• _Input rows_:
——————————

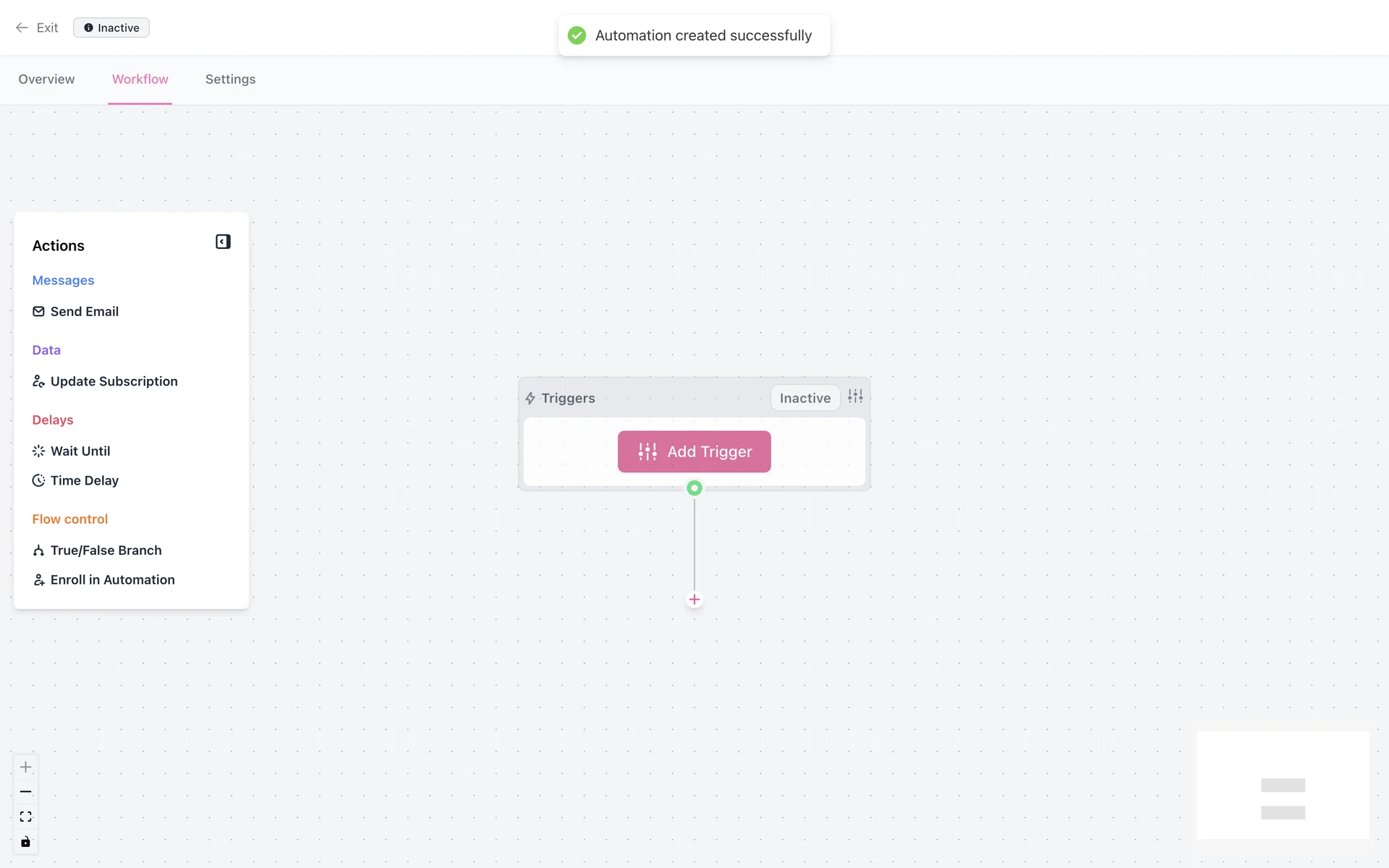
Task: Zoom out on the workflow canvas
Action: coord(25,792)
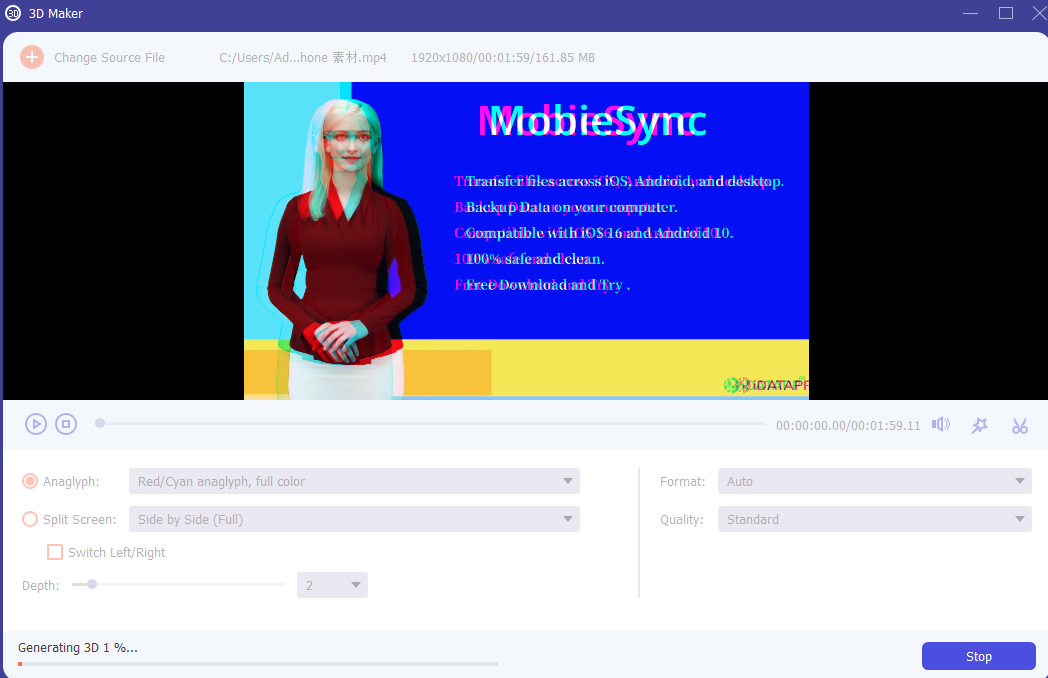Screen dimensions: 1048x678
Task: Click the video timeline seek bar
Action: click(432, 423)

——————————

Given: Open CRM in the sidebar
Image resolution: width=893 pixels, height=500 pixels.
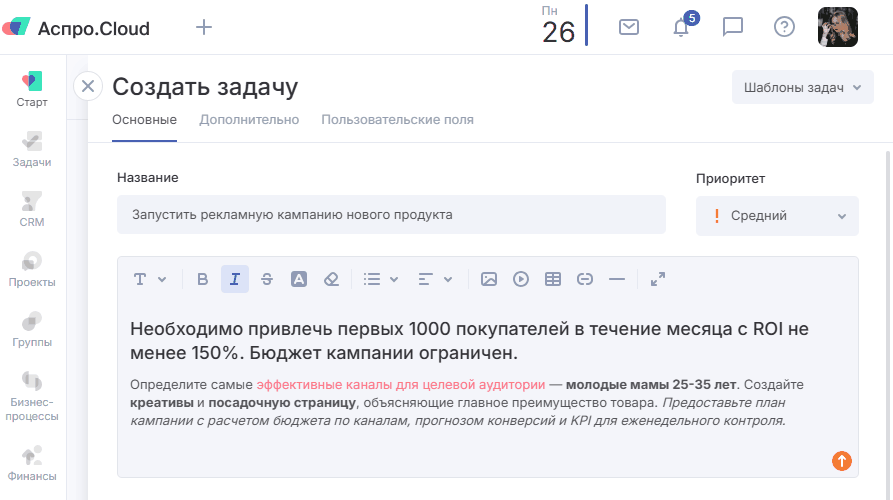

——————————

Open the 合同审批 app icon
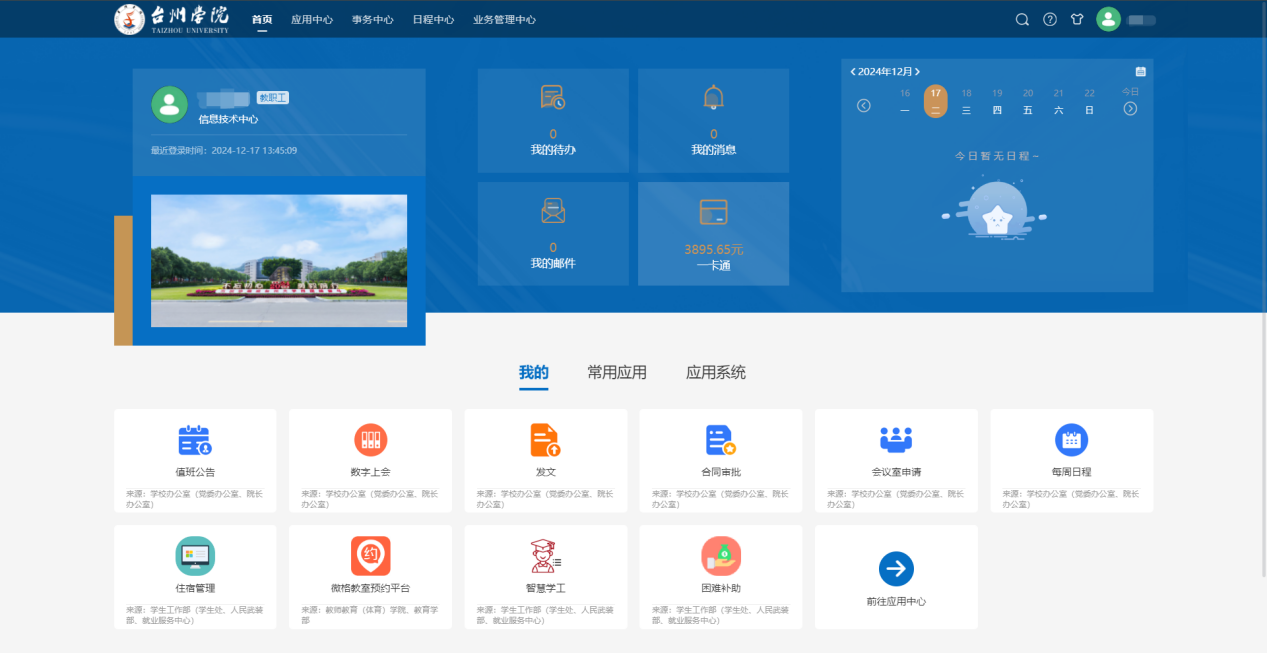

——————————

• _Task to carry out_:
Give the data as a JSON list of strings, one per line with blank lines omitted, starting with the line that contains "Given: Open CRM in the sidebar" and continuing through the line that contains "Image resolution: width=893".

• _Worked answer_:
[
  "Given: Open CRM in the sidebar",
  "Image resolution: width=893 pixels, height=500 pixels."
]